Moreover, the council and Peabody also need be aware that the contested Tidemill site is part of a much bigger picture — involving a critical awareness of  environmental destruction and of the need for major systemic change to mitigate the worst effects of an already unfolding global environmental crisis — that has generated considerable awareness and support both globally and locally in recent months via the direct action embraced by the campaigning group Extinction Rebellion and the school strikes inspired by the 16-year old Swedish activist Greta Thunberg

In addition, the entire model of the housing and ‘regeneration’ industry is under greater scrutiny than ever before, as activists from all walks of life recognise that destroying trees and green spaces, and endorsing a building industry that is, fundamentally, environmentally blind, is no longer acceptable. 

While architects congratulate themselves on designs that are sometimes more environmentally sound than in the past, the dirty route to their creation remains shamefully ignored.
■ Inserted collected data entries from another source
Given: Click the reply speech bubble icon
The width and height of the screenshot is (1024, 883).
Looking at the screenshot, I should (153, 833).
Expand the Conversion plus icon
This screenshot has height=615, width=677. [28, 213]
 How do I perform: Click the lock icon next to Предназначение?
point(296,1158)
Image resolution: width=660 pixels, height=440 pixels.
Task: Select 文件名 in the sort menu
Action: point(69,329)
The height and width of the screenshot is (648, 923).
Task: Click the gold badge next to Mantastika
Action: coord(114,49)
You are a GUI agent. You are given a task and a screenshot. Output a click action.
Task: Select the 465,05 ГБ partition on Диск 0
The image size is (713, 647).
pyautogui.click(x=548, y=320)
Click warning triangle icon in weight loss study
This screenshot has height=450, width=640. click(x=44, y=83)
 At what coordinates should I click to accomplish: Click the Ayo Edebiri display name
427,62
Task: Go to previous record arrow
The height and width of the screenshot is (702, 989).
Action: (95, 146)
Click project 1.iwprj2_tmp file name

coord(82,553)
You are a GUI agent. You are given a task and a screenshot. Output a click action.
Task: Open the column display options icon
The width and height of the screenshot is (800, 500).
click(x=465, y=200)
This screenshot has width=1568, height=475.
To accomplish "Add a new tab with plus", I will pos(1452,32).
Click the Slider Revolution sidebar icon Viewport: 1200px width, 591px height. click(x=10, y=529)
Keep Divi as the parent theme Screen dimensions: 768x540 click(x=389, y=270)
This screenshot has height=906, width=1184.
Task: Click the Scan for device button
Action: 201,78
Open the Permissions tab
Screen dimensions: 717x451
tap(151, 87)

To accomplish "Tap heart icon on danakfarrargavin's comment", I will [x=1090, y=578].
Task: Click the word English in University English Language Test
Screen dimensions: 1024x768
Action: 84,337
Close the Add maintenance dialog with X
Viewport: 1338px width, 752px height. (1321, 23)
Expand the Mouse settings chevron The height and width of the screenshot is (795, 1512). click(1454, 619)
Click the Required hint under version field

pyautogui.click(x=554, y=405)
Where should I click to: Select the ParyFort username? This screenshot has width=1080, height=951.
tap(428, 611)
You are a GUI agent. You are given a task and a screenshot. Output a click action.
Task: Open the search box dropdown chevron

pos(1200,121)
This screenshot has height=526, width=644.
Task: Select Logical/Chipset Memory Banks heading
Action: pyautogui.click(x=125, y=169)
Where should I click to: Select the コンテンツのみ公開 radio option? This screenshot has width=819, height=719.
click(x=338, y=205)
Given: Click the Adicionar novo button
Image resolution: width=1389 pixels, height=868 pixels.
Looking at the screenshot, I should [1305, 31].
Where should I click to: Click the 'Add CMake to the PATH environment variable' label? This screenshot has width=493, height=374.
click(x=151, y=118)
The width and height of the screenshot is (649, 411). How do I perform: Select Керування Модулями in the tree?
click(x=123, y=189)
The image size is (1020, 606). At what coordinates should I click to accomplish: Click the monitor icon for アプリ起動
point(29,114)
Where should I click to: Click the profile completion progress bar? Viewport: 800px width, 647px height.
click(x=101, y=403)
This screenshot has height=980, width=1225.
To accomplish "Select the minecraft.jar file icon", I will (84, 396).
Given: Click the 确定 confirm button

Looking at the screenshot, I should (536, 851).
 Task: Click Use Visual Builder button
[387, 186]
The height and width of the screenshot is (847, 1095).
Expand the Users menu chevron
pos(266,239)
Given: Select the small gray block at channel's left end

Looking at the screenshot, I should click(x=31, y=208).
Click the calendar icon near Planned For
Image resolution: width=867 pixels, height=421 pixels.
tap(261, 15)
A movement amongst campaigners is growing to insist that the building industry reflects the urgency of the call for a massive cut in the emissions that contribute to climate change, which, at present, it shows no willingness to recognise.

As campaigners work towards a united call for all housing developments to be able to demonstrate that they are zero carbon, the current state of affairs is nothing short of an environmental disaster.

What is needed, firstly, is for the environmental impact of destroying existing buildings that could and should be refurbished rather than destroyed to be taken on board. This is the case with Reginald House, of course, but, on a larger scale, it is also still playing out across London, as massive ‘regeneration’ projects continue across the capital — at the Aylesbury Estate in Southwark, for example, where a demolition company is currently in the early stages of what will be many months of work demolishing one of the estate’s huge blocks, which was built to last and should have been refurbished. 

In Lewisham, too, Reginald House is just one example of shocking environmental vandalism planned by the council with regard to existing buildings. In New Cross, for example, the council is planning to destroy an entire estate at Achilles Street, instead of refurbishing it, and in Catford Town Centre is planning to destroy the 1970s shopping centre and Milford Towers, the estate above it, when, yet again, the only environmentally sane way to proceed is to refurbish it.

Lewisham Council shouldn’t really need too be told all of this, as they declared a climate emergency at the end of February, but, as so often with politicians, that appears to be nothing but an empty gesture, as councillors passed it the same week that the 74 trees of the Old Tidemill Wildlife Garden were destroyed by tree-killers hired by the same council.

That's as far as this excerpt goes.